Women need to prioritize health
I have noticed, to my dismay, the prevalence of dieting in women’s literature.
As someone who has struggled with weight, I find this highly disconcerting since I have found that conquering weight begins with a change in perspective.
Whereas magazines preach weight loss, change only comes when one believes in health.
I do not do dieting; I like food too much and life is too short to waste time counting calories or weighing food. I refuse to be a slave to the beauty industry’s need for us to hate ourselves.
However, I will also not be a slave to food.
The need that is perpetuated in American culture to pander to every craving and every want – to consume endlessly – is the reason why the problems with the environment and obesity are so widespread.
There is a fine line drawn between the compulsiveness of scarfing down delicious, fatty, unnatural foods and restricting the body of nutrition for the sake of changing one’s pant size.
The best advice I ever read was from an American actress named Carla Gugino who said, “If I’m having a chocolate chip cookie, I have the best chocolate chip cookie I can find.”
This idea of quality versus quantity, that instead of fulfilling oneself with mass quantities of food that lack any satisfaction so that it necessitates over-consumption, one should, if they desire to give in to temptation, do so with some integrity.
Thus, if you are going to eat bad food, at least do it well.
Along with dieting comes the need for physical exercise, and frequently magazines promote ways to cut corners in this department. This too encourages a state of mind that believes one can put forth the most minimal amount of effort and sacrifice yet somehow achieve substantial, long term changes.
When it is advertised that eating a healthy balanced diet and exercising are not required to lose weight, the advice should immediately be discarded similarly to literature that states the Holocaust never happened.
But often unrealistic ideas of dieting are devoured without a moment’s reflection.
The fact that women actually buy into these notions of health and beauty is completely unrepresentative of the intelligence and rationality of the female population.
A woman has autonomy when it comes to how she treats her body and she must start by taking responsibility for her actions.

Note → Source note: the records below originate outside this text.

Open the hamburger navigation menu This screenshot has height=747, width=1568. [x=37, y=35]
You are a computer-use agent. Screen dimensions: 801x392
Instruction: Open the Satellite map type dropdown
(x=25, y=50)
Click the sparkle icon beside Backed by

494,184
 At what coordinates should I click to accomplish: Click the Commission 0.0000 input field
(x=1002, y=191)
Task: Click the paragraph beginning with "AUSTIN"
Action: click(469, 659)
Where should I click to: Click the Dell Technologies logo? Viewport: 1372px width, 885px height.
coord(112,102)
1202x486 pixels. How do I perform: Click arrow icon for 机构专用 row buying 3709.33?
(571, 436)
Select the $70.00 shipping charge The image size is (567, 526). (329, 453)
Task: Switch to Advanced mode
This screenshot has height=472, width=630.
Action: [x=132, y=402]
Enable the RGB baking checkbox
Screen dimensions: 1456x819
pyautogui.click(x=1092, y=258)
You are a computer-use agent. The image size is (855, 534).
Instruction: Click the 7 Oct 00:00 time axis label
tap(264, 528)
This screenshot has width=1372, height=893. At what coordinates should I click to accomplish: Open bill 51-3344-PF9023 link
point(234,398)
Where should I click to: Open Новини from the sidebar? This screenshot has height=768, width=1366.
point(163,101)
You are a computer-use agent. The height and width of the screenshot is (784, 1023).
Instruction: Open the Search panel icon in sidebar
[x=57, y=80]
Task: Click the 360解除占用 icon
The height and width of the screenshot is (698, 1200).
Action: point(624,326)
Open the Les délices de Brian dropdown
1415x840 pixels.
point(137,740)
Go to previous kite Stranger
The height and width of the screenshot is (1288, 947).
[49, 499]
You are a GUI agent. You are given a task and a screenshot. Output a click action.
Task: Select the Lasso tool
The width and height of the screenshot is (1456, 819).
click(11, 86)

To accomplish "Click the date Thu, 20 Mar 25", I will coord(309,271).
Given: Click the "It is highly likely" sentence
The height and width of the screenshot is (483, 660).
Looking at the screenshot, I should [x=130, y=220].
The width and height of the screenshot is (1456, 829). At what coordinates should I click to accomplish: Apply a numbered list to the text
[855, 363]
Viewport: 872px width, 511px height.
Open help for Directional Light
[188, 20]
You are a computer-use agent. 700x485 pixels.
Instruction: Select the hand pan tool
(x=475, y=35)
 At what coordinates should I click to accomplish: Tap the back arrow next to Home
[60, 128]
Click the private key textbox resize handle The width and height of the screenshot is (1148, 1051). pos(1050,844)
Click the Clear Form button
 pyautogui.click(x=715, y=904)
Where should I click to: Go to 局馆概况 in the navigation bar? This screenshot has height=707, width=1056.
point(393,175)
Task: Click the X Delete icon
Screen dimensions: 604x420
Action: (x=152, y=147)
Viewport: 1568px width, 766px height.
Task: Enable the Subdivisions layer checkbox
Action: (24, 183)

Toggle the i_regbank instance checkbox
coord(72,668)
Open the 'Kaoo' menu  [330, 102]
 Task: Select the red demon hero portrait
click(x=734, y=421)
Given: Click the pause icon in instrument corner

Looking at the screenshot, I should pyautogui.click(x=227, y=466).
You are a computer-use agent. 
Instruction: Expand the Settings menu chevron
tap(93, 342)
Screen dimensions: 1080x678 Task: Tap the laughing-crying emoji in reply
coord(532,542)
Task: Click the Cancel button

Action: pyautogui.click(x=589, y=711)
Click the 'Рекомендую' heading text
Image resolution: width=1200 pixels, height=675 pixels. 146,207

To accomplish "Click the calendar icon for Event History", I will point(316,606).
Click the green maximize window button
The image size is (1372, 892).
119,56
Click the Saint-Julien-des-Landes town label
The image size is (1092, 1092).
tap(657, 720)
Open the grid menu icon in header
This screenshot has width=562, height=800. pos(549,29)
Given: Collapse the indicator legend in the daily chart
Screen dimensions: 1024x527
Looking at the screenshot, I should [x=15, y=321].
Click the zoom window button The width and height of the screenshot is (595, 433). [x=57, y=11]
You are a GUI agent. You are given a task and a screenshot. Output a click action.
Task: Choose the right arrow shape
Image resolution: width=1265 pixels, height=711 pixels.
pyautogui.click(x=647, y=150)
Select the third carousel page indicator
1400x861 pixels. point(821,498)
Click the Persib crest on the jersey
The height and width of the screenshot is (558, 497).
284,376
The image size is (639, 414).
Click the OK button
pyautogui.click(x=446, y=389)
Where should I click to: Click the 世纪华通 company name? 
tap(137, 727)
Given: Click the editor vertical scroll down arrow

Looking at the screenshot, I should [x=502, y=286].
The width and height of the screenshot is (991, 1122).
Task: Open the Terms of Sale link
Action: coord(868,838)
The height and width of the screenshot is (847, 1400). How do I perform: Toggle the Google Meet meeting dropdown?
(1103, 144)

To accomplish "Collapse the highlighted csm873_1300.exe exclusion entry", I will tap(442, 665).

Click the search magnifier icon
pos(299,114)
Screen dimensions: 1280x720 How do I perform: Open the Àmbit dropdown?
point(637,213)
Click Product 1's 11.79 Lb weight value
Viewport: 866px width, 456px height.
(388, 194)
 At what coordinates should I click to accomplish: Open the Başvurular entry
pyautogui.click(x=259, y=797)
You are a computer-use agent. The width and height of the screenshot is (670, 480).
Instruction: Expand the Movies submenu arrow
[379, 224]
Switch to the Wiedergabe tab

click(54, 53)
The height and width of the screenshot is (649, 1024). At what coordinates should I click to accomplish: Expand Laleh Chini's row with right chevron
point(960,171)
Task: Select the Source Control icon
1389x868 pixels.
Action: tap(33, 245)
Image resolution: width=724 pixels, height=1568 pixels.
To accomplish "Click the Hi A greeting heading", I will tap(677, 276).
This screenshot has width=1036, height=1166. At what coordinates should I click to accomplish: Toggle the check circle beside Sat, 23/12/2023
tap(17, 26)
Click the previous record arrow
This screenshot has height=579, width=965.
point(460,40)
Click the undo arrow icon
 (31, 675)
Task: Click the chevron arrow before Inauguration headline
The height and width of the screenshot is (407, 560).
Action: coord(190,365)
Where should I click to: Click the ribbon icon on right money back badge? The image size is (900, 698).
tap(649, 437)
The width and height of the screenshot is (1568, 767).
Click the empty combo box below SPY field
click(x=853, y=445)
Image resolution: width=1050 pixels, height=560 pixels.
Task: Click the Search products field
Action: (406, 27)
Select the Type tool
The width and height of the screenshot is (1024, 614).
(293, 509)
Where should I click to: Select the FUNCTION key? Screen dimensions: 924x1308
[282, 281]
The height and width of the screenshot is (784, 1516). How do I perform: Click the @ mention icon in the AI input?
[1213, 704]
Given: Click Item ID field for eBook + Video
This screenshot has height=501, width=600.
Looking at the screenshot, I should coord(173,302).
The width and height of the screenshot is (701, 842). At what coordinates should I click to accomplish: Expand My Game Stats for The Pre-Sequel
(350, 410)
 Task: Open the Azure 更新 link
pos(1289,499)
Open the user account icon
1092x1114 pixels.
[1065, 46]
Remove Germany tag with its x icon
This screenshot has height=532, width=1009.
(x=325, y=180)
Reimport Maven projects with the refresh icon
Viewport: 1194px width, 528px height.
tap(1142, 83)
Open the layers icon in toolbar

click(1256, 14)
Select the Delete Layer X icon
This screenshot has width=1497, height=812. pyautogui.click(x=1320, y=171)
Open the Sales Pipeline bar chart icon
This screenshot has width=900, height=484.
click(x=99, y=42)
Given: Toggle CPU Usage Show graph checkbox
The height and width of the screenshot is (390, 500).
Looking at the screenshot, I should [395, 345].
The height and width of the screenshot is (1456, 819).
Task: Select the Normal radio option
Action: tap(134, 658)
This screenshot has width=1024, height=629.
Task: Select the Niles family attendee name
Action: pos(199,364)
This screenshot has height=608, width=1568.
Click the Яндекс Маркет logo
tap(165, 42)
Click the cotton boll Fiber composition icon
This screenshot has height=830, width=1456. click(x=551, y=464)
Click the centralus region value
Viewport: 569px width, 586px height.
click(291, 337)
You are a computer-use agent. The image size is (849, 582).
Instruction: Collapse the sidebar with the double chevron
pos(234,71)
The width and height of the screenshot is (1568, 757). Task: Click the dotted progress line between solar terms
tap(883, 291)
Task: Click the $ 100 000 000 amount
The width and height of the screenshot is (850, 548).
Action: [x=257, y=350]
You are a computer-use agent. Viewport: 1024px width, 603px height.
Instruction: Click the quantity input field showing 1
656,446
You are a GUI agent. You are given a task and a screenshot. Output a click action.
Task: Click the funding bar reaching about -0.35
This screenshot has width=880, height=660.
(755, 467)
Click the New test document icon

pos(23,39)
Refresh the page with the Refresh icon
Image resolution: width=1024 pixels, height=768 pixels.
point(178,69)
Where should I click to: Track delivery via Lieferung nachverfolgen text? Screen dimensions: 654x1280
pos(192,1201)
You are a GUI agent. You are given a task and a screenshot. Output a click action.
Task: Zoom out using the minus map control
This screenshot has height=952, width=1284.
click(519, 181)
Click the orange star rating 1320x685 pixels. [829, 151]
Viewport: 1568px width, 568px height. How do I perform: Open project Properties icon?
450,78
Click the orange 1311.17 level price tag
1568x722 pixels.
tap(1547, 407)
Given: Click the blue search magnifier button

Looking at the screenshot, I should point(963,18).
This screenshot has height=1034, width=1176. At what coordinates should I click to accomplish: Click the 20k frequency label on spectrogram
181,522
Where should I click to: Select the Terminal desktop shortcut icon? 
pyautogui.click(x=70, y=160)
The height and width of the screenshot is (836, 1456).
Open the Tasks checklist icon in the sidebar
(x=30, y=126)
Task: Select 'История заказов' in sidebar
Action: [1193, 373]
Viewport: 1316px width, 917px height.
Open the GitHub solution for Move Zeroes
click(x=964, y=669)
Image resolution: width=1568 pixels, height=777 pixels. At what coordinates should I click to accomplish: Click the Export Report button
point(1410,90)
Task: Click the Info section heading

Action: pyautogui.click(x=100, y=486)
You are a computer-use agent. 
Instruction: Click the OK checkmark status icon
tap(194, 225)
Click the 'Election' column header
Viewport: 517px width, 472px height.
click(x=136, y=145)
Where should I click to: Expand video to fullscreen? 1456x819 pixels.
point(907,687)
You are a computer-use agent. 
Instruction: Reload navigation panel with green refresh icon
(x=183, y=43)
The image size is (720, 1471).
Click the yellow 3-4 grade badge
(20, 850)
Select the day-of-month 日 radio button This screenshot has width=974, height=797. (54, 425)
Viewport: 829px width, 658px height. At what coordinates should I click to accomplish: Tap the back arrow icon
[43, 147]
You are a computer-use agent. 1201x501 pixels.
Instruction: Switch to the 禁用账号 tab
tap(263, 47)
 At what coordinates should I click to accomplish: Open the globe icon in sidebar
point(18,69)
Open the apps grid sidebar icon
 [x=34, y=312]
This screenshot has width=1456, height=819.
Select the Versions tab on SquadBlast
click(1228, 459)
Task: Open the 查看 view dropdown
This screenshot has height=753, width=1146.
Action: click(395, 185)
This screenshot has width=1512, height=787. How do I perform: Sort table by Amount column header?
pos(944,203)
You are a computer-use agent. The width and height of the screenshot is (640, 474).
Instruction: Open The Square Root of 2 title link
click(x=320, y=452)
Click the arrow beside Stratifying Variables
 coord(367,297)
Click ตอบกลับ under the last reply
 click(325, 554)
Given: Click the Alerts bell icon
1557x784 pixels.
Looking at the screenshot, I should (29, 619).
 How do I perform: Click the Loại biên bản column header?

One can blame the pressure within society to fulfill ones traditional role as a man’s “trophy” but, at the end of the day, women must stand against it.
If, together, women can drastically alter the role of themselves in society it must be acknowledged that the CEO of Cosmopolitan or Weight Watchers is no match for a collective force.
If the interest of maintaining one’s health were to replace the need of women to be thin, the world would be entirely altered.
Not only would women be less focused and stressed about superficial qualities, other things would change too.
Food would have to meet quality standards never seen before and the environment would be less impacted by the mass quantity of pesticides and factory animal farming used.
Diseases such as diabetes, breast and ovarian cancer that flourish in women with poor nutrition would curtail while the dependency on automobiles, television, Internet and fast-food that feed into the lazy culture of North American society and detract from physical activity would no longer be in such high demand.
If women begin to live by having integrity and respect for their bodies, by taking responsibility for their actions, many other components of the world would be impacted for the better.
Wouldn’t it be a beautiful world if women learned to love themselves regardless of what size and shape they were, as long as they treated themselves with the dignity they deserve?